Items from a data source
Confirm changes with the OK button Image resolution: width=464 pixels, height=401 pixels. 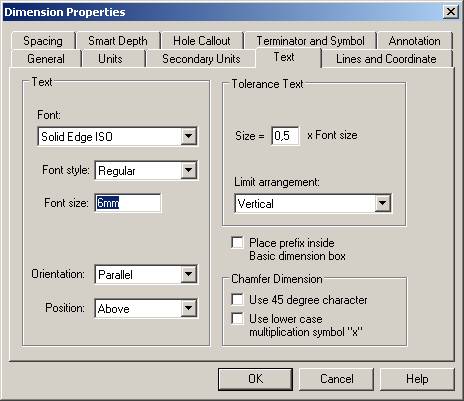[x=255, y=379]
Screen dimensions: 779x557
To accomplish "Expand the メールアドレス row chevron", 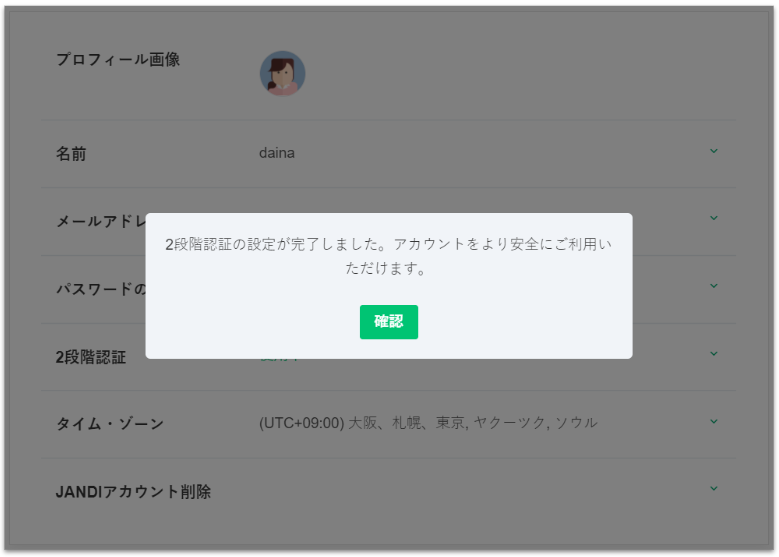I will [714, 217].
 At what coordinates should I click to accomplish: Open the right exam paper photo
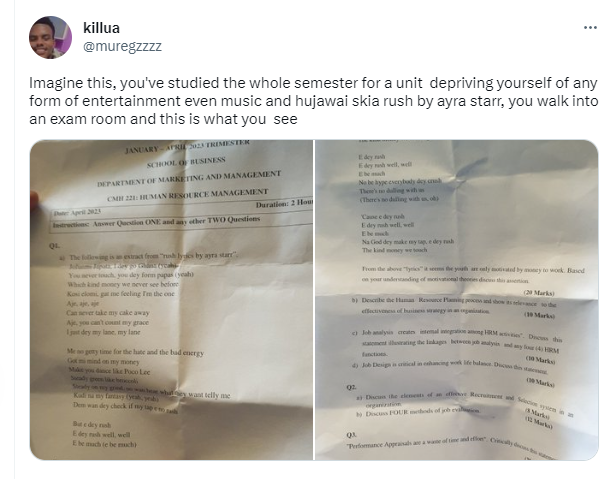456,300
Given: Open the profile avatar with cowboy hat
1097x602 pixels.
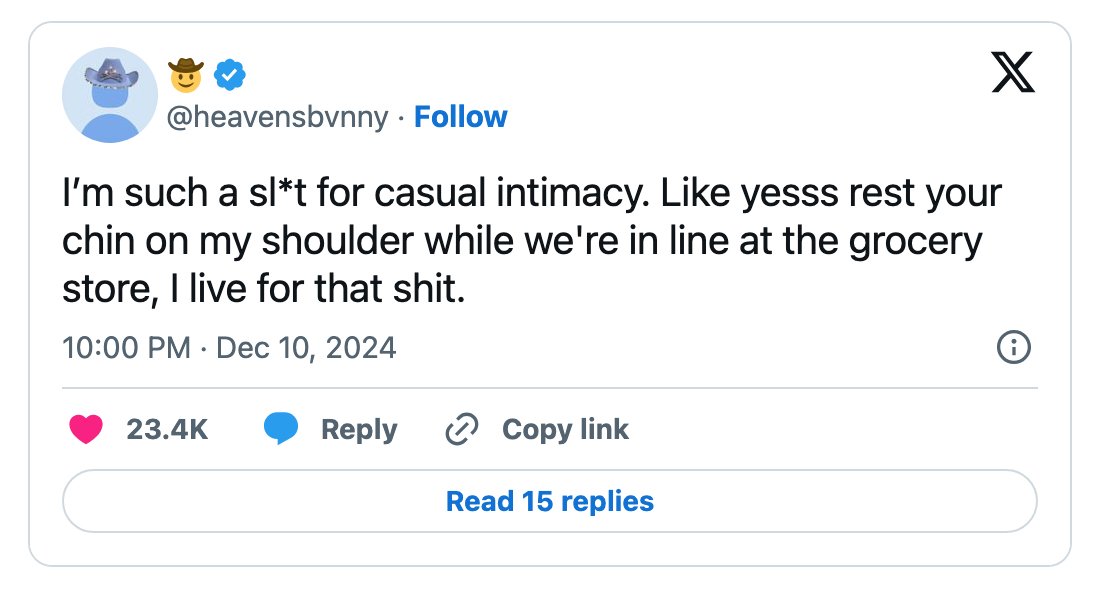Looking at the screenshot, I should point(110,95).
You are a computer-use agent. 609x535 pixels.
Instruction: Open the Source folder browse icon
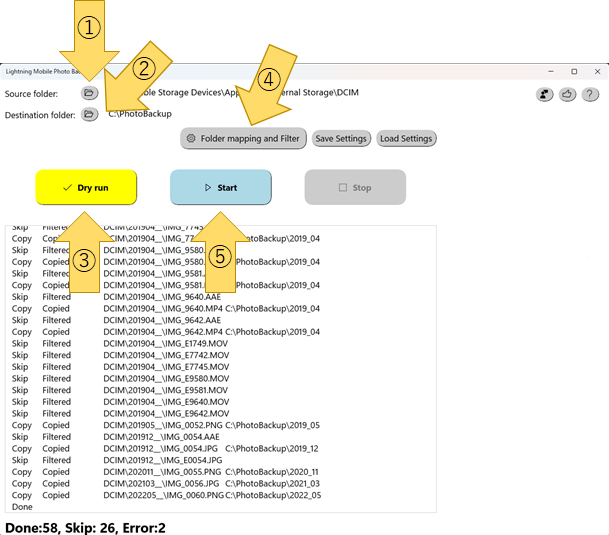[x=89, y=93]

▶ [EXERCISE INSTRUCTIONS] Please transcribe word for word the lines from the one bearing "1097x602 pixels." through the last line of the records above, omitting the pictures.

▶ [ANSWER SECTION]
1097x602 pixels.
Looking at the screenshot, I should point(110,95).
You are a computer-use agent. 609x535 pixels.
Instruction: Open the Source folder browse icon
[x=89, y=93]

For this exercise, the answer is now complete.